State how many lines in the listing include the word "width", and give no other text.

BEGIN Given data

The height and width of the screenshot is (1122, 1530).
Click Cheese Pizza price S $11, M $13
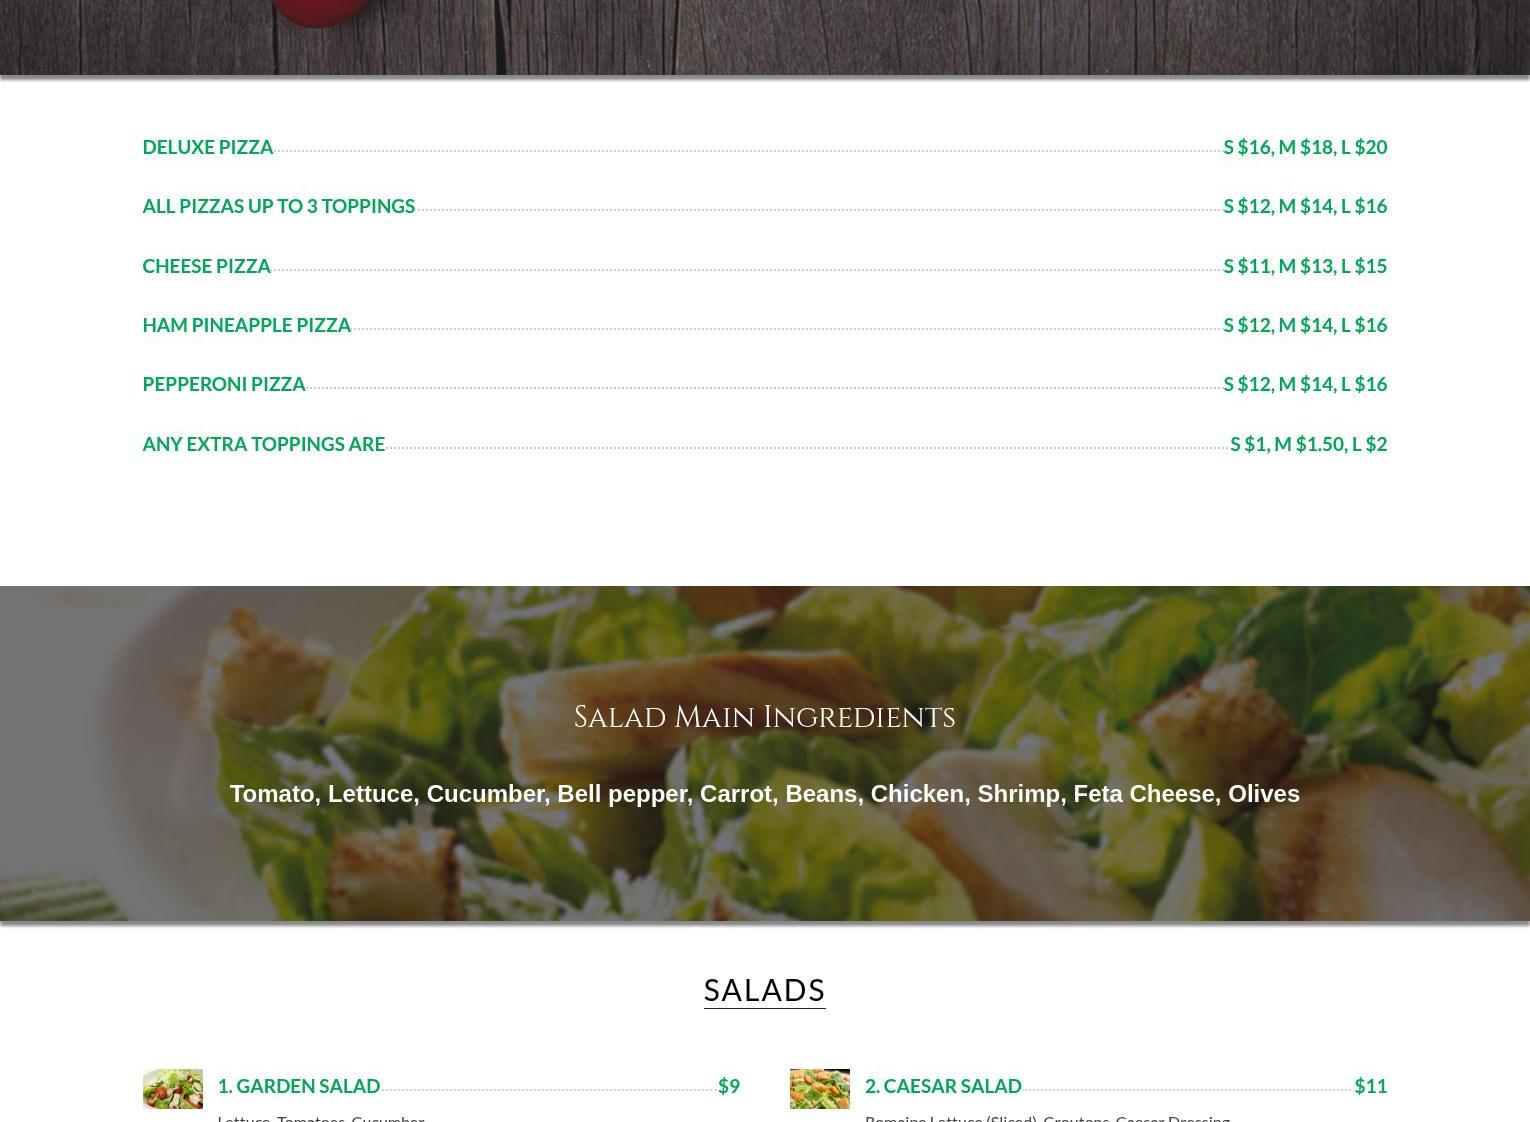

END Given data
BEGIN Given data

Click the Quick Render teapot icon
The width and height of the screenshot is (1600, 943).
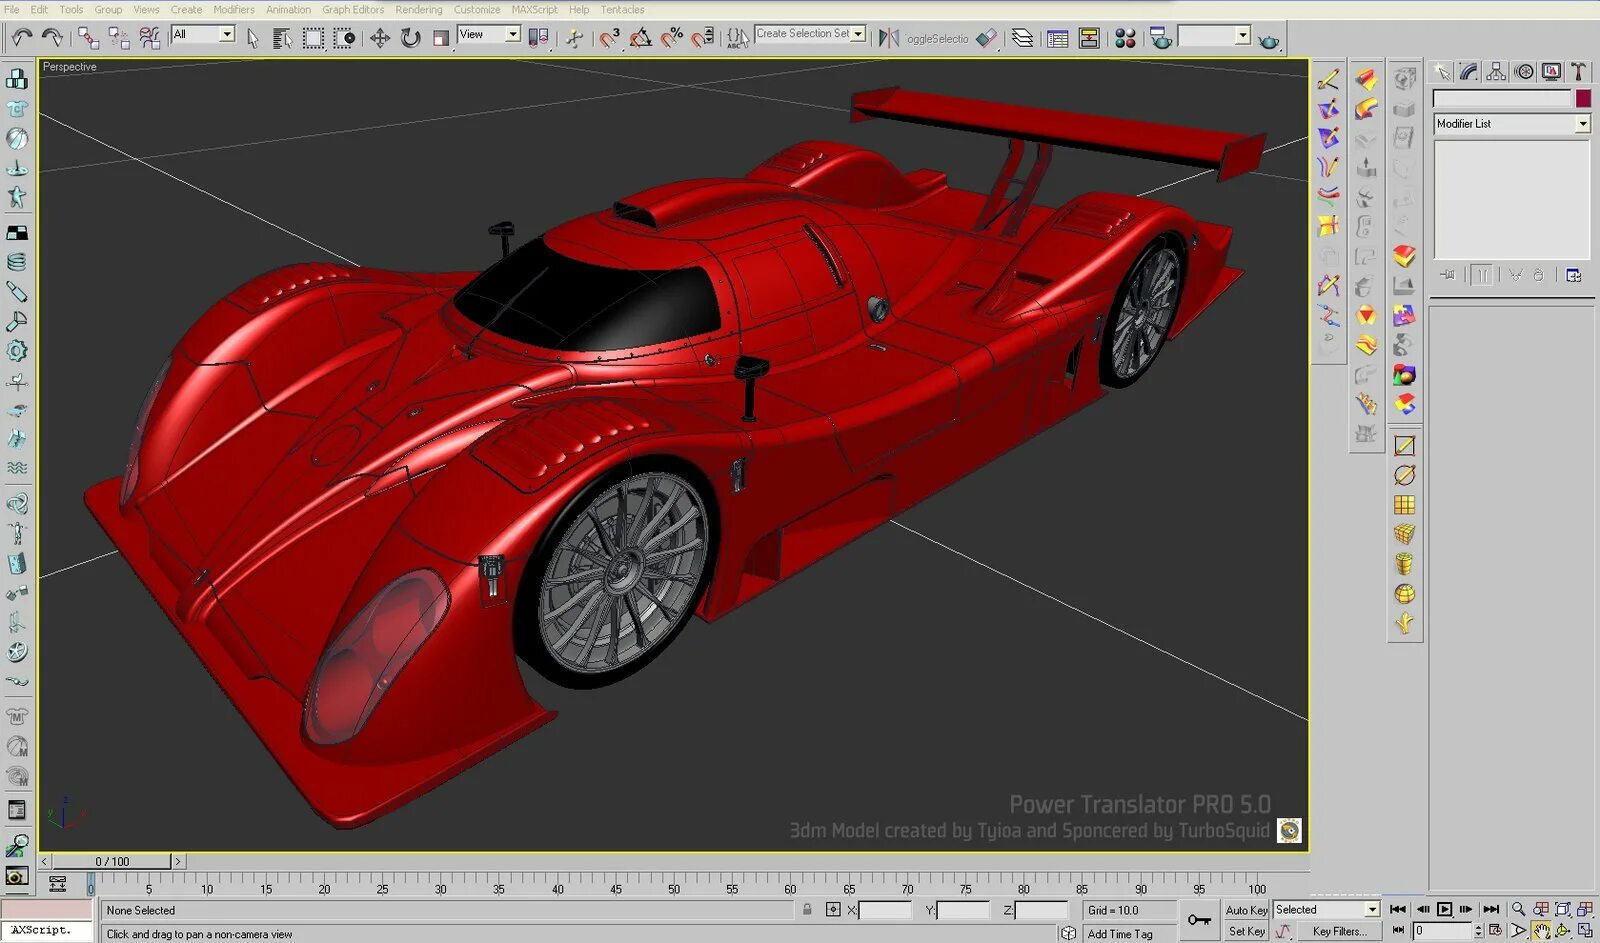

END Given data
BEGIN Given data

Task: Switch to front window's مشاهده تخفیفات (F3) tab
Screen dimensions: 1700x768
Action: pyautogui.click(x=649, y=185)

END Given data

- _Task result_: 2